Still carrying the roof, I wandered in a daze into the next room, where I found my supervisor. “Hey, uh, Prue? We’ve got an attic full of furniture.” 

“…oh, my goodness. You have got to be kidding me.” 

The sight that awaited us when we opened up the attic.

Oh, yes, there was furniture – some (sadly mildewy) couches, a complete bathroom set, a cast-iron kitchen range, a painted metal parlor set with manufacturer’s stamps. But there was so much more: a working mechanical music box. A toy cash register with coupons and newspaper scraps in the drawer. A pencil case with “March 1925” written on the back. An ancient Mickey Mouse figurine. A tiny tea set. It’s unbelievable that all of this was sitting under our noses the entire time – probably the person who donated the dollhouse didn’t even know it was there. 

I stayed well after my shift was over, exploring our new finds. After working with this house for two weeks, I thought I knew everything about it. But just pull off the roof, and suddenly the shape of my project has completely changed…

Working as a Preservation Intern

Wednesday, January 27th, 2010

By Rachel Luczkowski (Oberlin College class of 2012)

Rachel interning at the Oberlin Heritage Center

Choosing a winter term project is always difficult.
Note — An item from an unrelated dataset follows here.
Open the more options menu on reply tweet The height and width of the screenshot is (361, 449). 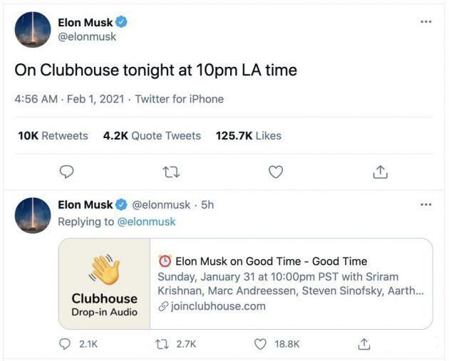click(x=425, y=204)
There is usually a good deal of flexibility with what you choose and practically anything can be justified and signed off on. For example, I have a friend who has been making balloon animals for the entire month of January. I decided to go the more conventional route and find an internship, preferably something in the museum world. Luckily, I already knew a museum that would serve my interests well. Having worked with the Oberlin Heritage Center through the Bonner Scholars Program I was easily able to set up an internship and have been volunteering with them regularly.

Although my role at first was not clearly defined, we finally settled on the title of Preservation Intern as my responsibility to the Oberlin Heritage Center. As a Preservation Intern, one is able to get their hands and minds into everything involved with the museum’s daily workings. The past month I have become an expert encapsulator of documents, an awesome archival box builder, familiarized myself with the collections management policies of the group, learned a great deal about historical tax credits and LEED certification, and carefully cleaned pieces from a dollhouse from the 1930’s.  What I learned was not restricted to just the Monroe House either. With the Heritage Center I visited the Mckay Lodge Conservation Laboratory and Steve McQuillin’s, a building preservation consultant, historic home. I was even fortunate enough to be sent on behalf of the Heritage Center to a symposium about Green Historic Preservation in Indianapolis and discussed with preservationists from all over the Midwest about how to address this new movement in preservation. All in all the Heritage Center provided me with an amazing well rounded experience and I hope that with my new skills I can continue to help them as long as I am at Oberlin, as well as apply myself in the museum world later.